Back to our film, and a montage of Londoners young and old wolfing down eel pie, mash and liquor in Manzi's, of Chapel Street, Islington, an old man's chomping jaws rhyme, visually, with the gnashing rear end of a council dust cart. Then we cut to an undertakers and Mason delivers with relish some bizarre lines:

When the eating is over and done with there's always the undertaker, at your service. At least we get a decent send-off. We get silk and satin, not the spoon and fork. We're embalmed in cherished memories, not jelly and vinegar.

The camera roams around the dilapidated Kensal Green Cemetery accompanied by the wonderful 1930s song by Leslie Saroney  Ain't it Grand to be Bloomin' Well Dead. The camera enters a derelict sarcophagus. Darkness. The end? No. Then the camera emerges from a Salvation Army band cornet and we're back in the deepest East End. What follows is a kind of hellish afterlife - breathtaking, harrowing and unforgettable.  We're in what Fletcher calls 'the suburbs of hell', a place of bomb sites, wet rags, old mattresses, waste paper and vegetable refuse that - Fletcher said - make the quarter so attractive.

Here we reach the lower depths - the homeless, the meths drinkers on the steps of the synagogue in Brick Lane, old men scavenging  in the gutter for  cabbages at the Market. 

When I got to the Synagogue, I found them on the steps, eight men and a woman.[…] a few young prostitutes, on the job, hung about in Brick Lane. Brick Lane is marvellous, a melting pot of all the nationalities that grew from the loins of Adam, greasy, feverish Brick Lane, the Bond St for the people of the abyss. 

There's that Telegraph perspective again. The same woman. I'm pretty sure, appears in this film, and is named Beth (from her native quarter of Bethnal Green). 

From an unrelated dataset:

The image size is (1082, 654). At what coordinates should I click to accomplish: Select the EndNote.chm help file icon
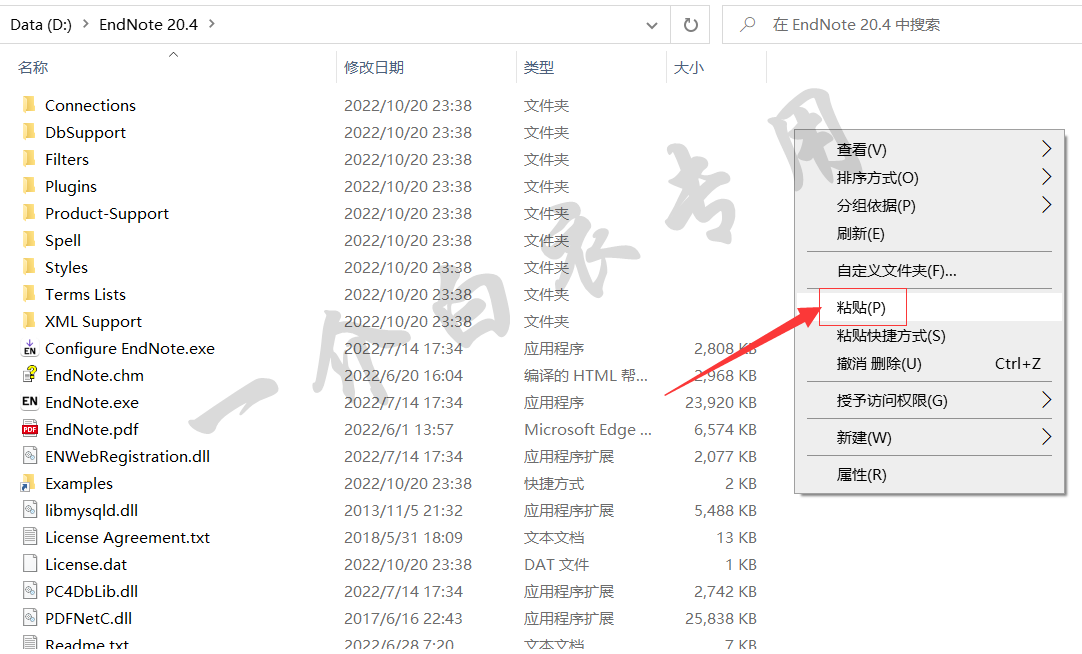tap(29, 375)
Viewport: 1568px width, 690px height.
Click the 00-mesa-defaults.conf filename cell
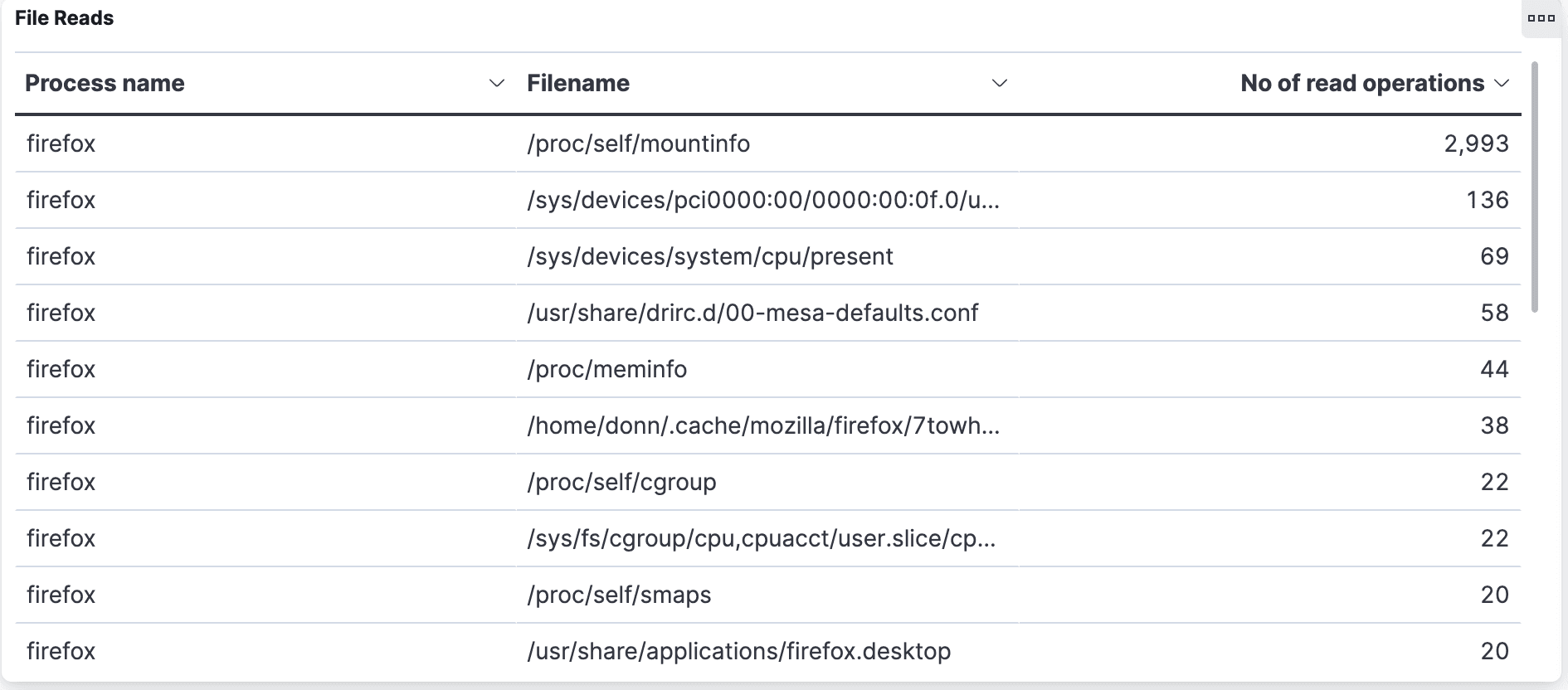752,313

Beth showed signs of recognition, lifted up her weary red eye-lids and stretched out a hand for a fag. I distributed Woodbines. Meths women are heavy drinkers, and can get through three or four wine bottles full in a morning, but they tend to begin slowly and build up as the day wears on. Next to her was Liverpool Jack, an ex-merchant seaman whose nerves had gone West on the convoys, and a man called Pee. He had no other name, nor could any other have done him credit. He was the most abject of the meths men. He had made two or three attempts at suicide, and his last one nearly rang the bell. I thought, sometimes I overdo my relish for offbeat experiences.

The faces that we see are the faces of people who lived through the Blitz. Over eight months of bombing, mostly at night, more than one million London houses were destroyed or damaged and more than 40,000 civilians were killed, almost half of them in London. Much of what we see, I'd suggest, is what we would now describe as post-traumatic stress disorder. 

But life goes on, and vibrantly, elsewhere. We cut to Mason outside a former Yiddish theatre, now a bingo hall: "The enormous modern blocks are on the march, and already threatening each last little shop on the corner. Cut to the Marx family's bustling deli on Petticoat Lane, then to the bleak empty streets around Spitalfields, a vagrant scavenging among the cabbage stalks. Then Fournier Street (at around the time, I think, that the artists Gilbert and George moved in) and, inevitably, Jack the Ripper.

The end is heartbreaking. A cantor sings the Kaddish, a lament, not only for a community now dispersing, but for the very fabric of that community now being wiped out. by the wrecker's ball.

Mason is refreshingly unsentimental - most of Victorian London was squalid, he says, and the modern eyesores taking its place will in time come to be demolished. That's happening now, of course. But Cohen wants us to go out on a laugh and . well, watch it and see for yourself.